Directions for this task: Nothing may be left out or changed. Print every entry.

• • • • • • •

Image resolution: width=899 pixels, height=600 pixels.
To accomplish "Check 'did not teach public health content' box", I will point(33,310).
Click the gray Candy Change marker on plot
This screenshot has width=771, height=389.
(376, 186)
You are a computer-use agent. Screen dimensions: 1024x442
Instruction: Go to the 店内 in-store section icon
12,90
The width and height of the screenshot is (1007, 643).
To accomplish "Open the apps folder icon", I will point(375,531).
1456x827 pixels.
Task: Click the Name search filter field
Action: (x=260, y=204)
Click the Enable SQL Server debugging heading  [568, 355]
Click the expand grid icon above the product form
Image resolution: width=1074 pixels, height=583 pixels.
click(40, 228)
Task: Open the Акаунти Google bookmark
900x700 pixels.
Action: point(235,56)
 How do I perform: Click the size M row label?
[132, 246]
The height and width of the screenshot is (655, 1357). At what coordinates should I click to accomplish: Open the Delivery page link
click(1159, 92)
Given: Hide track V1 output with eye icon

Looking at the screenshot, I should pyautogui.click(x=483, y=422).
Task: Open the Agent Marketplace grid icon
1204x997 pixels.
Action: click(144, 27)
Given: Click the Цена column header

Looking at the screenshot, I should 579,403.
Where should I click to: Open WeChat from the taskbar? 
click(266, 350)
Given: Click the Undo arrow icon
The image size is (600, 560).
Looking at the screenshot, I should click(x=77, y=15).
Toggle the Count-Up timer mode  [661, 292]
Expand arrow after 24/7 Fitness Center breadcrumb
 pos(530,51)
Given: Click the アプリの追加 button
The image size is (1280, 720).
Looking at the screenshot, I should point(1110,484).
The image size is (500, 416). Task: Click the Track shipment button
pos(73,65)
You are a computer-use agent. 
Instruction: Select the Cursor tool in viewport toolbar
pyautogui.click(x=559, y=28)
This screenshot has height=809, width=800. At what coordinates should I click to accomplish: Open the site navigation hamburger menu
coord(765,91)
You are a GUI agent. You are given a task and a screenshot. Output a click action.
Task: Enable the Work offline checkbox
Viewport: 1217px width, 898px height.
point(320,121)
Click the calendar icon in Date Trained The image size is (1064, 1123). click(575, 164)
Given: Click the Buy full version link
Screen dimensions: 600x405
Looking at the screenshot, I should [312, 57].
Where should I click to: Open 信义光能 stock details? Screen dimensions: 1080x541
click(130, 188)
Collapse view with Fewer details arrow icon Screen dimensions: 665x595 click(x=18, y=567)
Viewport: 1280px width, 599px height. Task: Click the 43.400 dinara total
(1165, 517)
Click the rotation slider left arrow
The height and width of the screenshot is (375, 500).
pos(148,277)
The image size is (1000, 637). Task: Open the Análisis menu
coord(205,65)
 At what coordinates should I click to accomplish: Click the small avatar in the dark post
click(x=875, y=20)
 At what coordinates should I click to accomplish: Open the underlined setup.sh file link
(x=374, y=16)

• • • • • • •

Response for this exercise:
Image resolution: width=899 pixels, height=600 pixels.
To accomplish "Check 'did not teach public health content' box", I will point(33,310).
Click the gray Candy Change marker on plot
This screenshot has width=771, height=389.
(376, 186)
You are a computer-use agent. Screen dimensions: 1024x442
Instruction: Go to the 店内 in-store section icon
12,90
The width and height of the screenshot is (1007, 643).
To accomplish "Open the apps folder icon", I will point(375,531).
1456x827 pixels.
Task: Click the Name search filter field
Action: (x=260, y=204)
Click the Enable SQL Server debugging heading  [568, 355]
Click the expand grid icon above the product form
Image resolution: width=1074 pixels, height=583 pixels.
click(40, 228)
Task: Open the Акаунти Google bookmark
900x700 pixels.
Action: point(235,56)
 How do I perform: Click the size M row label?
[132, 246]
The height and width of the screenshot is (655, 1357). At what coordinates should I click to accomplish: Open the Delivery page link
click(1159, 92)
Given: Hide track V1 output with eye icon

Looking at the screenshot, I should pyautogui.click(x=483, y=422).
Task: Open the Agent Marketplace grid icon
1204x997 pixels.
Action: click(144, 27)
Given: Click the Цена column header

Looking at the screenshot, I should 579,403.
Where should I click to: Open WeChat from the taskbar? 
click(266, 350)
Given: Click the Undo arrow icon
The image size is (600, 560).
Looking at the screenshot, I should click(x=77, y=15).
Toggle the Count-Up timer mode  [661, 292]
Expand arrow after 24/7 Fitness Center breadcrumb
 pos(530,51)
Given: Click the アプリの追加 button
The image size is (1280, 720).
Looking at the screenshot, I should point(1110,484).
The image size is (500, 416). Task: Click the Track shipment button
pos(73,65)
You are a computer-use agent. 
Instruction: Select the Cursor tool in viewport toolbar
pyautogui.click(x=559, y=28)
This screenshot has height=809, width=800. At what coordinates should I click to accomplish: Open the site navigation hamburger menu
coord(765,91)
You are a GUI agent. You are given a task and a screenshot. Output a click action.
Task: Enable the Work offline checkbox
Viewport: 1217px width, 898px height.
point(320,121)
Click the calendar icon in Date Trained The image size is (1064, 1123). click(575, 164)
Given: Click the Buy full version link
Screen dimensions: 600x405
Looking at the screenshot, I should [312, 57].
Where should I click to: Open 信义光能 stock details? Screen dimensions: 1080x541
click(130, 188)
Collapse view with Fewer details arrow icon Screen dimensions: 665x595 click(x=18, y=567)
Viewport: 1280px width, 599px height. Task: Click the 43.400 dinara total
(1165, 517)
Click the rotation slider left arrow
The height and width of the screenshot is (375, 500).
pos(148,277)
The image size is (1000, 637). Task: Open the Análisis menu
coord(205,65)
 At what coordinates should I click to accomplish: Click the small avatar in the dark post
click(x=875, y=20)
 At what coordinates should I click to accomplish: Open the underlined setup.sh file link
(x=374, y=16)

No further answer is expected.